How to Loot Brazil

Kurzinfo

„How To Loot Brazil überragen die Kuhweide, auf der die Herde westfälischer Lokalbands gelangweilt Fremdmaterial wiederkäuen, bei Weitem, stehen aber dennoch mit einem Bein selbstbewusst in der Heimat.“ Das Visions bringt es auf den Punkt. „Eine der wenigen deutschen Indie-Hit Fabriken“ schreibt das ehrwürdige OX, „Wahrscheinlich die beste Indie-Band im Lande“ resümiert Musikreviews.de, und Triggerfish stellt fest: „Hooklines! Überall Hooklines! Der ultimative Post Punk/New Wave-Orgasmus“. Radio-Airplay von Buenos Aires, San Diego, Neu-Delhi bis zur alteingesessenen BBC in London, hundertfach geremixt von Djs aus aller Welt, hunderttausendfach gestreamt und trotzdem immer noch gaaaanz weit unterm Checker-Radar.

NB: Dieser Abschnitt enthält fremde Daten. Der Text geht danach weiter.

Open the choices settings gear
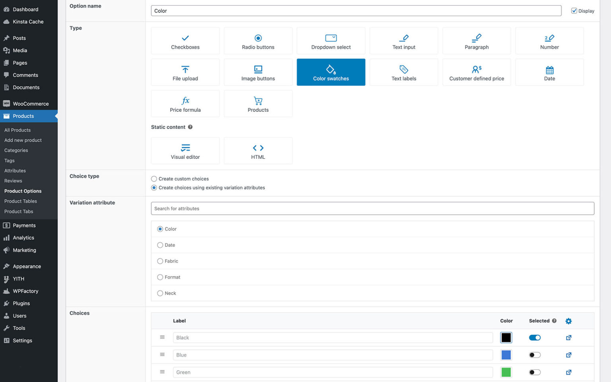Screen dimensions: 611x382 pyautogui.click(x=568, y=321)
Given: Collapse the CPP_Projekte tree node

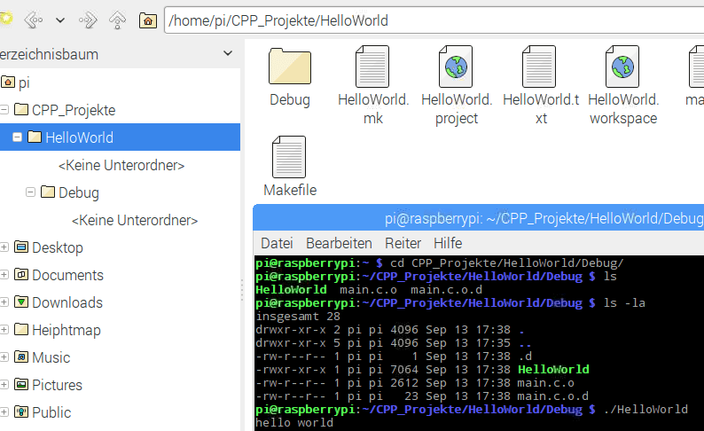Looking at the screenshot, I should [5, 110].
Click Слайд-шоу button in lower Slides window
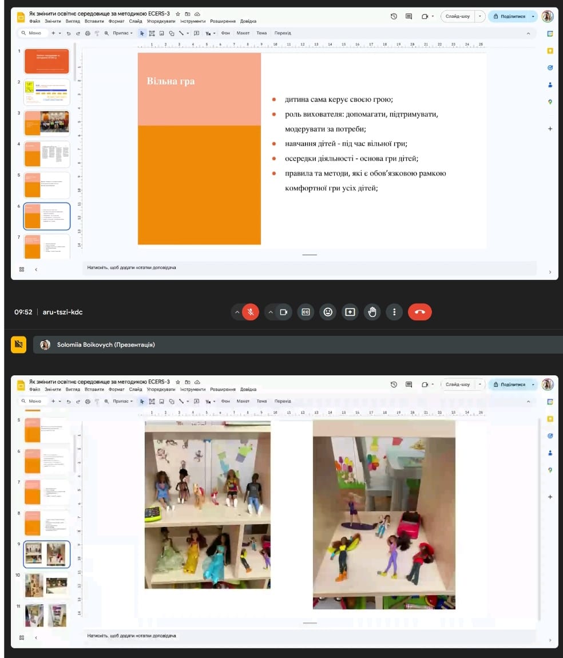Image resolution: width=563 pixels, height=658 pixels. 457,385
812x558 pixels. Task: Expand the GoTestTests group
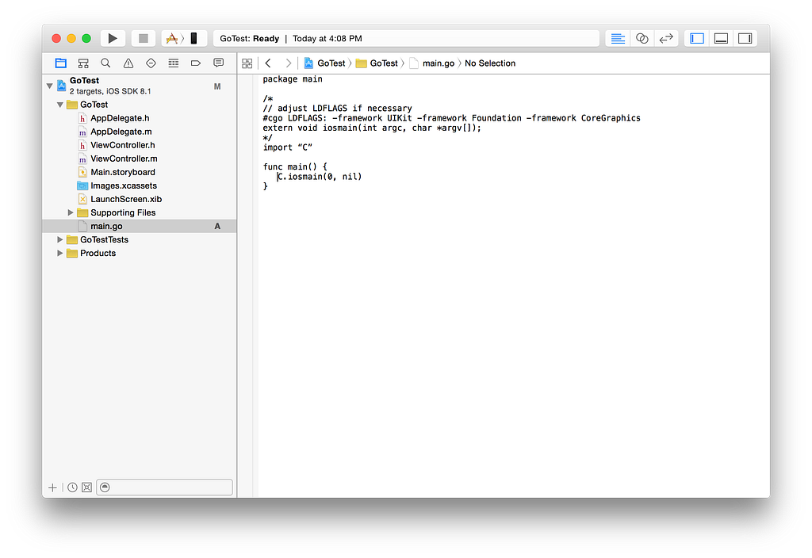tap(59, 239)
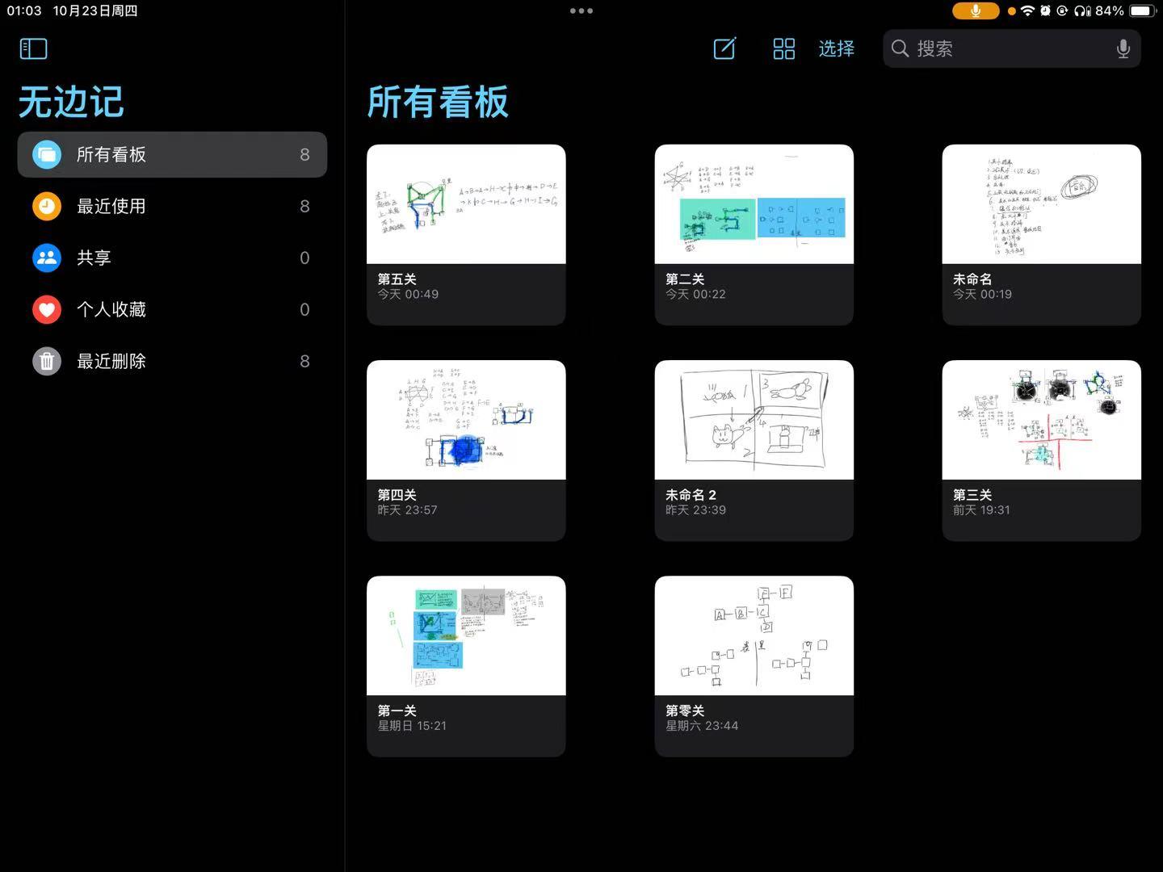The image size is (1163, 872).
Task: Open the 第五关 board thumbnail
Action: 466,204
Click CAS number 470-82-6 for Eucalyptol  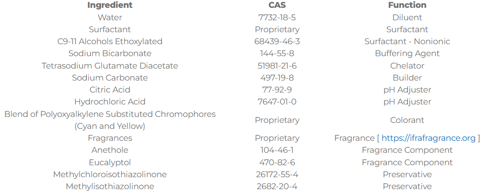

How To Loot Brazil sind ein Paradebeispiel für gelebte Underground-Kultur, Do-It-Yourself, Zero Fucks Given, mit unfassbarem Output, sechs Alben, eine EP, Singles, Covers, Remixes, ob mit Tech House-Beats, Electrobässen, Aggro-Punk-Attitüde, HI-NRG-Wumms, Wall of Sound oder komplett minimalistisch, völlig egal, einfach machen, worauf man Bock hat, immer raus hauen. Der eigene Anspruch, jedes mal den besten Song der Welt zu schreiben, wird unterfüttert von einer manischen Faust-in-die-Luft-Dada-Attitüde mit Hang zum selbstauferlegten Dilettantismus, der die Band so einzigartig macht. „It’s a genre-bending mash up that succeeds without condescending“ (DOA-Magazine, USA).